[Start Input material]

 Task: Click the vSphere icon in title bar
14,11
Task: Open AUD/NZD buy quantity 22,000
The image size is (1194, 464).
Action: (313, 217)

[End Input material]

*Exercise task*
Output the lines of the listing above verbatim, starting at the line that contains "Task: Open AUD/NZD buy quantity 22,000" and ending at the last line of the listing.

*Task output*
Task: Open AUD/NZD buy quantity 22,000
The image size is (1194, 464).
Action: (313, 217)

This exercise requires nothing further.